Excerpt.
####################

Being a Japanese Writer

Dany Laferrière’s capricious postmodern musings on identity.

French Literature For All
3 min readJan 3, 2025

What does it mean to be of a certain ethnicity or nationality? If you have always lived in the same country and belonged to the ethnic majority, it is likely that this question has not crossed your mind often. Perhaps even less so if you come from a homogeneous region, like Maine, Latvia, or rural Japan. Japan! Dany Laferrière’s brief book Je suis un écrivain japonais (2008) made me reflect about these questions. Like me, Laferrière grew up in the Global South but has lived for a long time in the Global North. His idols — Basho, Faulkner, Proust, Borges, Senghor — come from every corner of the world. In our globalized world, feeling like a citizen of the world is far from an uncommon experience. Yet it still feels like one often. Why?

####################

Given request 1. Reproduce the part of the Laferrière essay starting at "Dany Laferrière’s capricious" and ending after "one often. Why?".
Given request 2. In the Laferrière essay, which writers are named as Laferrière's idols?

Data extract.
####################

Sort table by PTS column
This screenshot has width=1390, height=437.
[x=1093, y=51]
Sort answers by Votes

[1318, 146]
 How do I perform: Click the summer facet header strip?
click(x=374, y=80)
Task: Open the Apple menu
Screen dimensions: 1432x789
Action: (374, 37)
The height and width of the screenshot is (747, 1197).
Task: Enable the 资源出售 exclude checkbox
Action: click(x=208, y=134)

####################

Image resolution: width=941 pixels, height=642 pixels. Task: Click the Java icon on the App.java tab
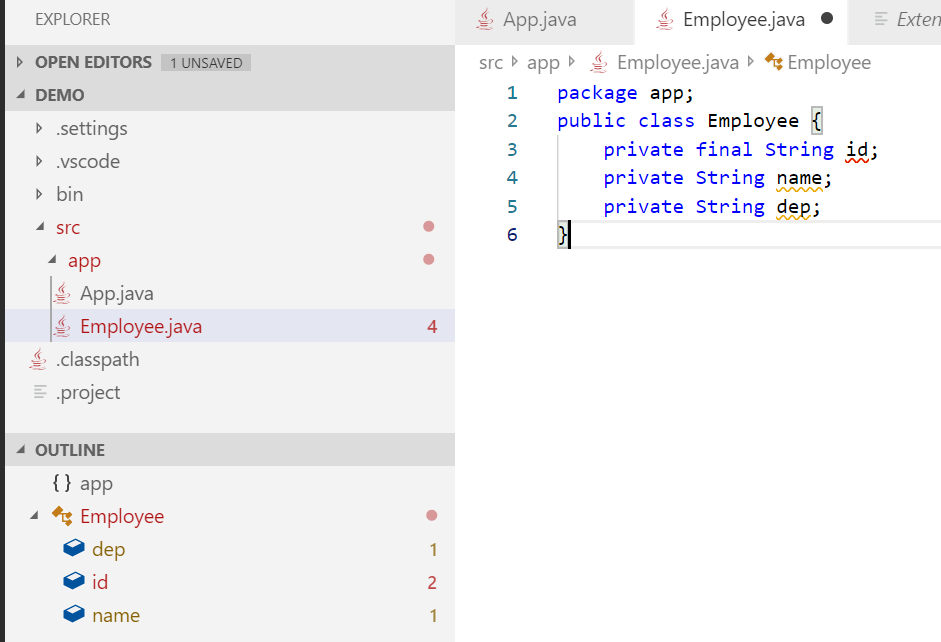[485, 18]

####################

Output 1.
Dany Laferrière’s capricious postmodern musings on identity.

French Literature For All
3 min readJan 3, 2025

What does it mean to be of a certain ethnicity or nationality? If you have always lived in the same country and belonged to the ethnic majority, it is likely that this question has not crossed your mind often. Perhaps even less so if you come from a homogeneous region, like Maine, Latvia, or rural Japan. Japan! Dany Laferrière’s brief book Je suis un écrivain japonais (2008) made me reflect about these questions. Like me, Laferrière grew up in the Global South but has lived for a long time in the Global North. His idols — Basho, Faulkner, Proust, Borges, Senghor — come from every corner of the world. In our globalized world, feeling like a citizen of the world is far from an uncommon experience. Yet it still feels like one often. Why?

Output 2. Basho, Faulkner, Proust, Borges and Senghor.